Sexual Minorities Uganda (Smug) has been ordered to close with "immediate effect" for failing to properly register with the Country's authorities.

Ugandan authorities have banned a prominent LGBT rights group movement constituting, a major setback for the country’s LGBT community. 

Sexual Minorities Uganda (Smug) has been ordered to close with “immediate effect” for failing to properly register with the Country’s authorities.

The campaign group slammed the order as the government’s “clear witch hunt” against LGBT Ugandans.

In Uganda, where anti-gay and transphobic sentiments are prevalent, sexual minorities face widespread persecution.

Gay relationships are illegal in Uganda, where they can result in prison sentences of up to life for committing “unnatural offences.”

According to official police data, 194 people were charged with the offense between 2017 and 2020, with 25 convicted.

Smug director Frank Mugisha, a gay activist from Uganda, said: “This is a clear witch hunt rooted in systematic homophobia, fuelled by anti-gay and anti-gender movements.”

He claimed that the government was attempting to completely erase the LGBT minority in Uganda and treating its members as second-class citizens.

Smug, a campaign organization founded in 2004, had its operations suspended on Friday by Ugandan authorities because it had improperly registered its name with the National Bureau for Non-Governmental Organizations (NGOs).

Several civil society organizations, including pro-democracy organizations, were also banned by Ugandan authorities last year for the same reason.

This time, according to the authorities, the problem starts with Smug’s name, Sexual Minorities Uganda.

Smug attempted to register with the authorities in 2012, according to a statement from the NGO Bureau, but the application was turned down because Smug’s full name was deemed “undesirable.”

Yoweri Museveni, the president of Uganda since 1986, has a history of homophobic remarks, including one in a 2016 CNN interview in which he called gay people “disgusting.”

Despite the fact that being transgender is not expressly illegal in Uganda, reports from rights organizations indicate that Trans people are frequently charged with other crimes like “personation” (false representation).

Smug has been fighting for the rights of LGBT people in Uganda ever since it was founded nearly 20 years ago. It does this by promoting access to healthcare and encouraging LGBT people to live openly.

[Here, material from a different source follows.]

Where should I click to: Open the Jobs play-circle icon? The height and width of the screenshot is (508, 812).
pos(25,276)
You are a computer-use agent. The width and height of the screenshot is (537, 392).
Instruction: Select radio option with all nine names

In 2010, it successfully petitioned a Ugandan judge to order a newspaper to stop publishing the names and images of gay Ugandan men under the headline “hang them.” It has also taken legal action to protect gay people from discrimination.

The group claimed that as a result of the article, several of its members had been attacked or harassed, including one woman who was nearly killed when her neighbors started throwing stones at her house.

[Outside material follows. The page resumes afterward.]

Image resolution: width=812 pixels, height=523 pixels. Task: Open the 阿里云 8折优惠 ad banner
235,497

At the time, Ugandan politicians were debating whether to implement the death penalty for same-sex relationships, a legislative amendment that drew widespread international condemnation before being dropped.

Smug has recently spoken out against anti-gay speeches delivered by Ugandan politicians, including in the run-up to the 2021 national elections.

“Politicians are using the LGBT community as a scapegoat to gain support and votes, which is fueling homophobia,” Smug’s director Frank Mugisha told the Thomson Reuters Foundation.